Anthropic rolls out Claude 3, says it outperforms generative AI rivals

This audio is auto-generated. Please let us know if you have feedback.

Dive Brief:

Anthropic is launching its latest large language model family, Claude 3, which it says outperforms its generative AI rivals, according to a blog post Monday.
Claude 3 Opus and Sonnet, the two more advanced models in the set, are now available via the Claude API as well as the online chatbot service claude.ai. Anthropic said the most compact Claude 3 model, called Haiku, will become available soon.
Based on Anthropic’s research, the family of models shows increased analysis, forecasting, code generation and content creation capabilities compared to its peers. Claude 3 Opus scored 84.9% on the HumanEval coding test, a step above Google’s Gemini Ultra score of 74.4% and OpenAI’s GPT-4 score of 67%.

Dive Insight:

As newer versions of LLMs hit the enterprise technology market, it’s up to tech leaders to sidestep the hype and assess their capabilities.

Anthropic launched Claude a year ago and quickly followed up with Claude 2 in July as the startup worked to enhance the models’ capabilities and accuracy. Meta released Llama last February and unveiled its successor, Llama 2, in July.

OpenAI had a bit of an earlier start, releasing GPT-3.5 in November 2022 with the launch of ChatGPT. The startup released GPT-4 last March and has been tweaking GPT-4 Turbo since the startup’s Dev Day in November. The leading AI startup is reportedly working on its latest iteration, called Q*.

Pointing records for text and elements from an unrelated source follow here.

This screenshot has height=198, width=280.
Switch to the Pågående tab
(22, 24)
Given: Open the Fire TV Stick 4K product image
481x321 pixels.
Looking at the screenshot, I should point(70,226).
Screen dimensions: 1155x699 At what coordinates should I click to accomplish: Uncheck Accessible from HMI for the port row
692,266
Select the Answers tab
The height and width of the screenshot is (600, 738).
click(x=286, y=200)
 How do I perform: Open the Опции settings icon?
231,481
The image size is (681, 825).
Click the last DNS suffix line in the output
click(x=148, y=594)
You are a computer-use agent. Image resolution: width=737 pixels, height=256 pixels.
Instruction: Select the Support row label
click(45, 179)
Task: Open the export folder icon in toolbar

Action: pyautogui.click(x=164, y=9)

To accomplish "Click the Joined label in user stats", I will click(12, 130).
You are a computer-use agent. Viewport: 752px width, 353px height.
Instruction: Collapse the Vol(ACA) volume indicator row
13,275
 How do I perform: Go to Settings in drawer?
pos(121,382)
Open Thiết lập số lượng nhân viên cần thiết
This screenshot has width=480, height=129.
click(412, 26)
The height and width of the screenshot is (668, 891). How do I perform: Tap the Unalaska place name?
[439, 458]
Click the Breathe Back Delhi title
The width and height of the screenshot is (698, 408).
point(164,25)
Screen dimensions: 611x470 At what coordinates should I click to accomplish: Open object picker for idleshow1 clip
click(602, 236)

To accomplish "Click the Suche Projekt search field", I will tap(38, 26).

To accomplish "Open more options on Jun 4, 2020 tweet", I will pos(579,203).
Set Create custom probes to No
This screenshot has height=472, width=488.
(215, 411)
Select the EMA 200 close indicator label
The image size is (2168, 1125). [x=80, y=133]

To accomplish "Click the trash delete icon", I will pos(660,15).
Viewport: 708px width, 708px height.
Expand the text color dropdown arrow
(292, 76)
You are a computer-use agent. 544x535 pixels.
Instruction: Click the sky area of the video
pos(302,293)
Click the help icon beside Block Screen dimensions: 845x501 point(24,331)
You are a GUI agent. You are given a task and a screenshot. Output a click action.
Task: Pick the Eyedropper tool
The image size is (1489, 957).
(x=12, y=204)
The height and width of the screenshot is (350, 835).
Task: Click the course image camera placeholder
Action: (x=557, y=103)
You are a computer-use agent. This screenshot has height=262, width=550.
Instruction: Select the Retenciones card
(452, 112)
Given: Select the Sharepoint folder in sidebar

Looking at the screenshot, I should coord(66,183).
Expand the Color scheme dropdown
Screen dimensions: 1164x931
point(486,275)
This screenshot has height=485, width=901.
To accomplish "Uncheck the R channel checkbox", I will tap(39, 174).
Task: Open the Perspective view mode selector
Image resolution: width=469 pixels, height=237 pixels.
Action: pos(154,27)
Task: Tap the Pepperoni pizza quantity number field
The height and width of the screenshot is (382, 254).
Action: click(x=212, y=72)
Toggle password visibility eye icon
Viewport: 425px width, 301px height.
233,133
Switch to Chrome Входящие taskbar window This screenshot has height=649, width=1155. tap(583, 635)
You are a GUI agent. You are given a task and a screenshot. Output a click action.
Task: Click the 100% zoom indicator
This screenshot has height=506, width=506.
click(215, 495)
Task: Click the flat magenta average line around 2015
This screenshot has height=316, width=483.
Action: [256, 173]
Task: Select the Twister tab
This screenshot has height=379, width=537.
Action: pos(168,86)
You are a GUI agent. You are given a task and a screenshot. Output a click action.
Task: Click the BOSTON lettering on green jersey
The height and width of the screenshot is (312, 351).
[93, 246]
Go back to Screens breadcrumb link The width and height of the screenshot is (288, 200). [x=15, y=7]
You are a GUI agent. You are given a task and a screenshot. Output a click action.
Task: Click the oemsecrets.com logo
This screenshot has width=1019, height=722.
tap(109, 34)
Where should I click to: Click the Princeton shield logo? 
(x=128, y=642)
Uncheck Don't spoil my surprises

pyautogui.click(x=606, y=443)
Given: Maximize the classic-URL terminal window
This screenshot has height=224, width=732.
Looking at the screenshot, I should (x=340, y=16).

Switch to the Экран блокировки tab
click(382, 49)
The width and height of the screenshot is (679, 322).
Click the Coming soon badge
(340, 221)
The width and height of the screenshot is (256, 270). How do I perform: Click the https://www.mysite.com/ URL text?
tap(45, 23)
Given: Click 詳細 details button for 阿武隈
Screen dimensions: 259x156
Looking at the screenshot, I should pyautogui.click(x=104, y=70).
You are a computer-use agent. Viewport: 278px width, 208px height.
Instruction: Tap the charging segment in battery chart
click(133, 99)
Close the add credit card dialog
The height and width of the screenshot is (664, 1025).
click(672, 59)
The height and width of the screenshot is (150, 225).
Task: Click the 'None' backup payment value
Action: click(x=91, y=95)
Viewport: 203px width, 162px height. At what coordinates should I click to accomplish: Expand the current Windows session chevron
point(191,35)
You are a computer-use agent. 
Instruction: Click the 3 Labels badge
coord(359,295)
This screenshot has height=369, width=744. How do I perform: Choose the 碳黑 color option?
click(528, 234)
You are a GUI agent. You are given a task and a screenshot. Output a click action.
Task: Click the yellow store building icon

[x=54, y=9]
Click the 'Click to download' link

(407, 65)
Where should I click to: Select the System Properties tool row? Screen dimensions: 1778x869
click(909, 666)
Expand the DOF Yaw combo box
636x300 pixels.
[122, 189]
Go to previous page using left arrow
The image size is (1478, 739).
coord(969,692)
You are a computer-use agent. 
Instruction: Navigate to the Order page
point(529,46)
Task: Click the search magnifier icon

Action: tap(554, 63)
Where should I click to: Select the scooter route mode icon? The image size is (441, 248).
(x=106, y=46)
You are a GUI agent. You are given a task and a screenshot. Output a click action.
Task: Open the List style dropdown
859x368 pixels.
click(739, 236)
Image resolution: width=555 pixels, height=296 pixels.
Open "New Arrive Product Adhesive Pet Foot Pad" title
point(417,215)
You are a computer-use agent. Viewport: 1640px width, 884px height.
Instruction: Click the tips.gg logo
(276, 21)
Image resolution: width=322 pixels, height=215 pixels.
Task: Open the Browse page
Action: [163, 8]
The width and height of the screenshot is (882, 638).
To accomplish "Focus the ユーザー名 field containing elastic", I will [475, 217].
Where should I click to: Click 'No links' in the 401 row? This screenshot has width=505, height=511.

The pace of innovation has complicated matters for enterprise leaders.

On the one hand, CIOs want to bring the best capabilities to their organizations, which makes updated model versions quite appealing. But newer versions don’t always guarantee better results.

As tech leaders continue to search for the best solutions, CIOs will need to monitor tools on an ongoing basis to protect the business from risks associated with degraded performance.